The problem with query letters, is that they are way too transparent. An agent can look straight through your query letter into the inner workings of your novel and see everything wrong with it. Don’t believe me? Check out this interesting experiment by Nathan Bransford. He gave his readers the chance to sort through their own mini slush pile. The result? You write about as good in your query letter as you do in your novel. Really.
Yeah, I clapped my hands over my ears and ran screaming in the other direction too. Then I did what every other writer should do. I came back and tried to see how I could use this to my advantage. That’s how I found out you can use your own query letter to find flaws in your book, without using a critique circle!

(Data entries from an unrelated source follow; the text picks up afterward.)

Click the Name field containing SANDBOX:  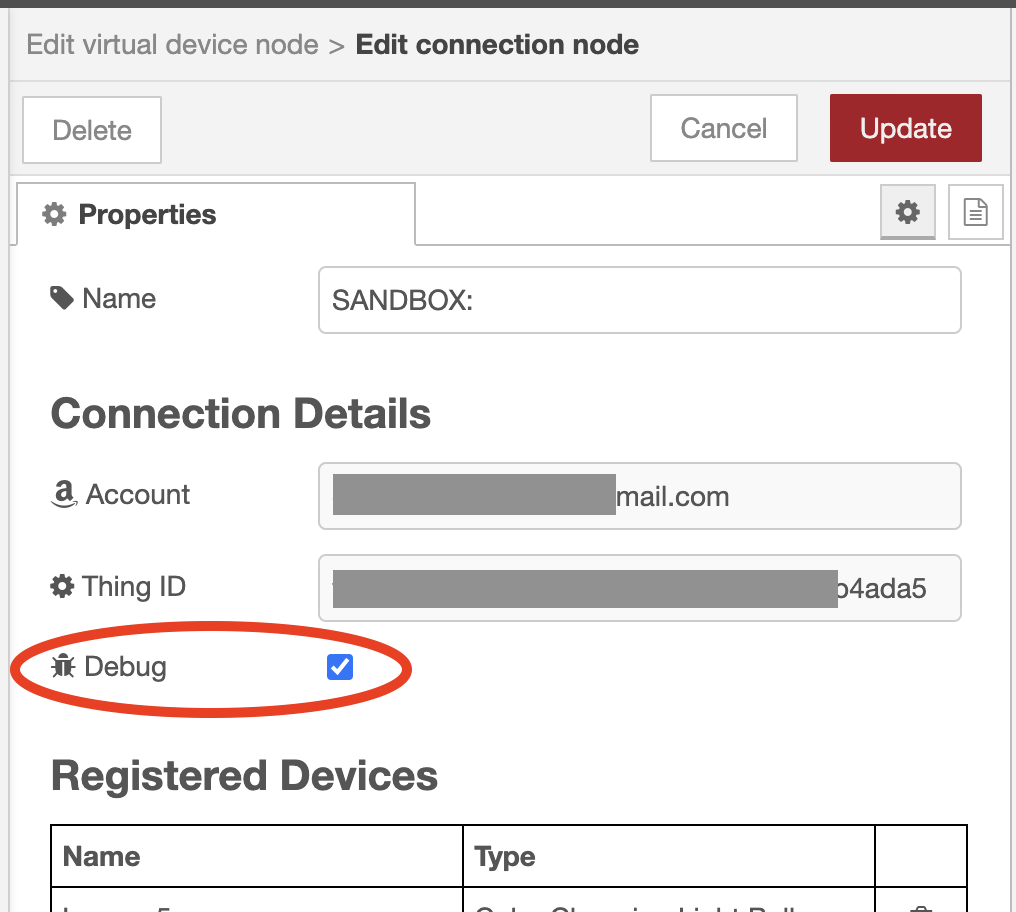pyautogui.click(x=639, y=299)
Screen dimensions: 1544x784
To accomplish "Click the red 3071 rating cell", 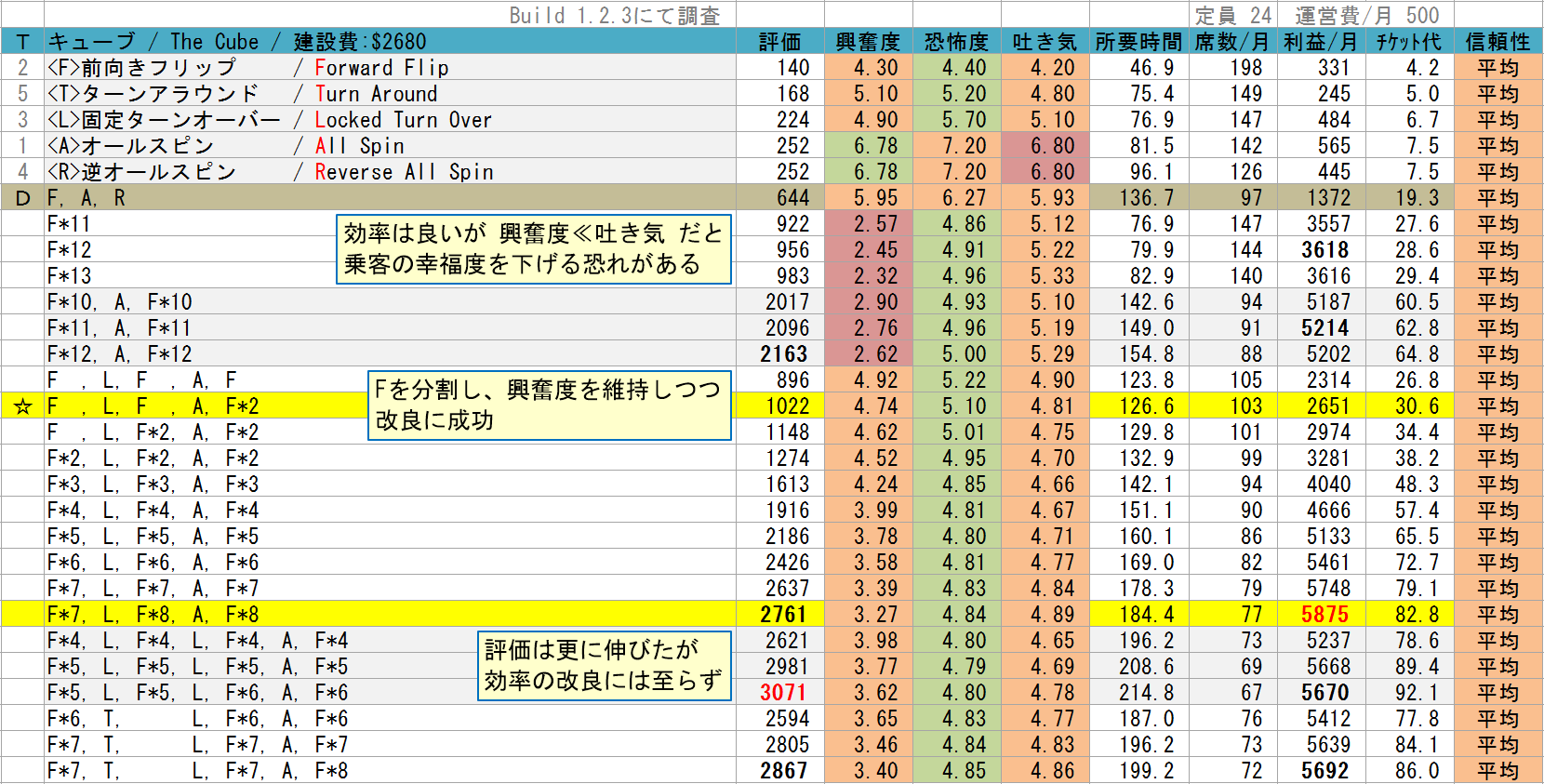I will (x=783, y=693).
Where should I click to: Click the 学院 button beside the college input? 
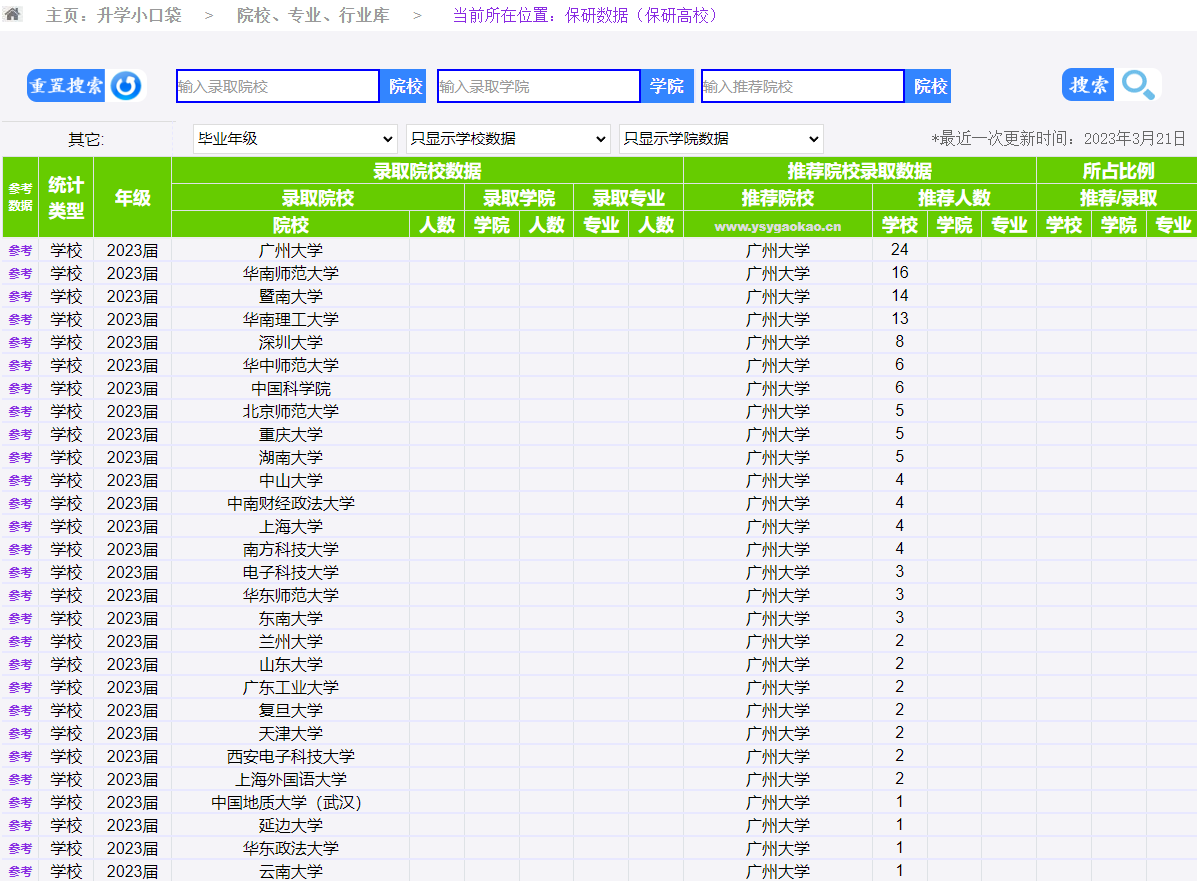tap(667, 87)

(Disclaimer: You should still use a critique circle for optimum error protection. Don’t have one? Now you do.)
To do this, simply go through every chapter in your book, and write down each major action that happens. Don’t explain why it happens. Don’t try to make it sound good. Don’t do anything but note what your character does. I started listing these actions in a summery I wrote of my novel. You can read it here:
Elizabeth Brooke is angry because her mother is keeping a secret from her. A secret that forces her to move out of the main house and allow complete strangers to take over. Jerks.

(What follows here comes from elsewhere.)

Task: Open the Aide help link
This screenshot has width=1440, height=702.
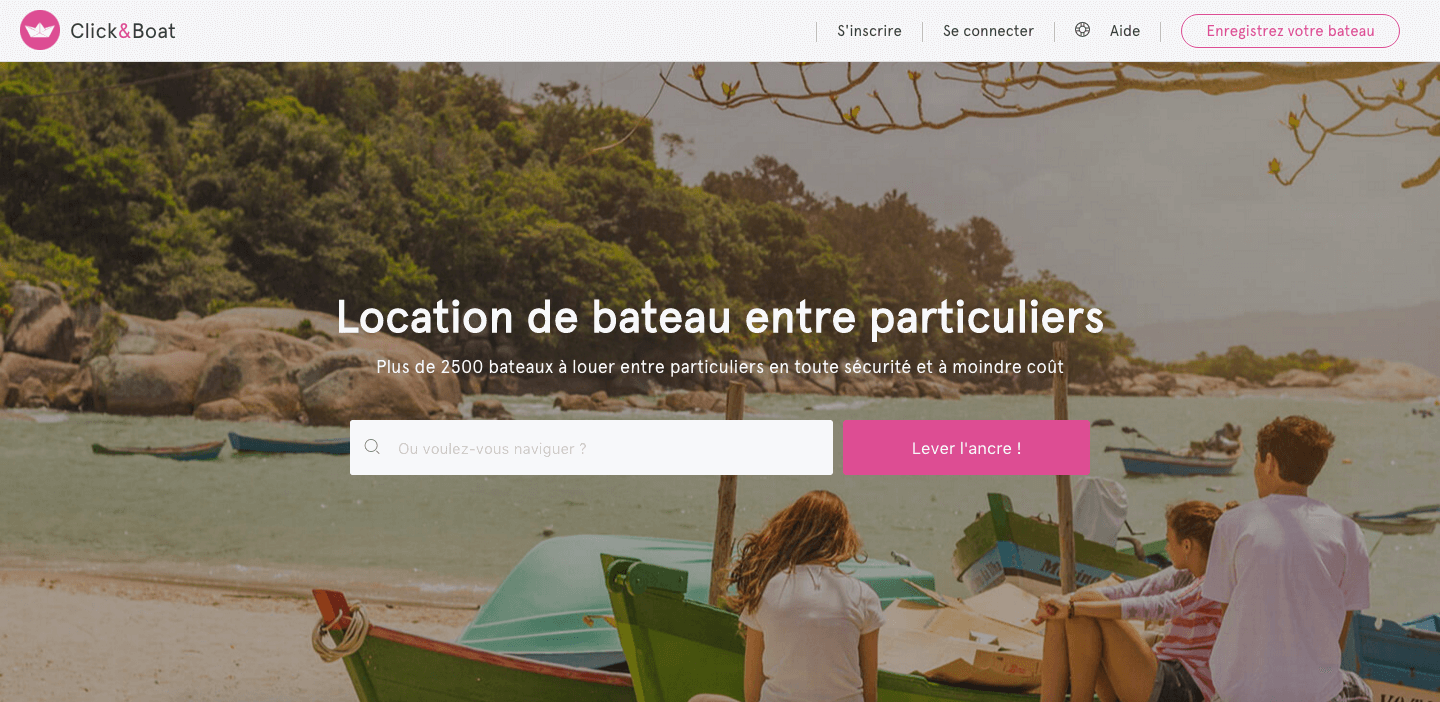Action: pos(1125,31)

A little investigating into the situation, and Elizabeth finds out her mother’s secret. The family they have taken under their wing claim to be unicorns hiding in human form from unicorn hunters, whom they refer to as the Lion Team.
Yeah I know, stop sniggering. Elizabeth doesn’t believe it either, at least not until she accidentally triggers a full scale war on her mother’s turf. Instead of siding with her own daughter, mom chooses to banish Elizabeth to her Aunt Deb’s house on the other side of the state.
Wonderful.
Salvation occurs in the form of Joseph Thunderhead, a man who promises to teach her how to unlock her own unicorn powers, if she leaves with him, no questions asked. Remember that scene in Phantom of the Opera where Christine sleepwalks into the clutches of the phantom? We can only assume that’s what’s going on here, because that’s exactly what she does.
>.<
Knownst to everyone else, but evidently not knownst to Bella…I mean Elizabeth…Getting into the car with a complete stranger in order to enter the modern day fortress of doom is NOT a good idea. She does learn how to become a unicorn. She also learns that she is no more than a slave, and that escape is impossible.
Okay, you’ve read enough of the literary vomit I spat onto a page before deciding I needed to fix my novel. To prove to you that I am capable of stringing a decent set of words together, here is the rewritten summery based on my edited chapters:
Anyone would be curious about a handful of strangers moving in unannounced. Elizabeth Brooke certainly is, especially when her mother does nothing to stop the family making themselves comfortable in their guesthouse.
Since mom’s usual response to trespassers involved a 20-gauge shotgun and rock salt, Elizabeth is sure mom invited them herself. What she isn’t sure about is why Mom wants to keep it a secret.
That’s all for today! Happy writing!
Aug 01, 2010 @ 14:03:51
Thanks for the link!
Aug 01, 2010 @ 15:45:53
Am I to understand that the first exercise generates the final two paragraphs of the summary, and that the first step stops the query until further revision of the manuscript, after which, the query letter is finalized and sent?
I like the last two paragraphs representing the summary of your novel. Cool! Thank you for helping us with query letters. They are the knock on the door that must open. The query must be the ExCePtiONal knock that gets past the door dragon.
Aug 02, 2010 @ 03:03:58
Sort of. Critiquing your query is in essence a quick critique of your novel as well.
Aug 02, 2010 @ 08:01:27
I do like your revised version. Thanks for sharing this advice with us and best of luck with your queries.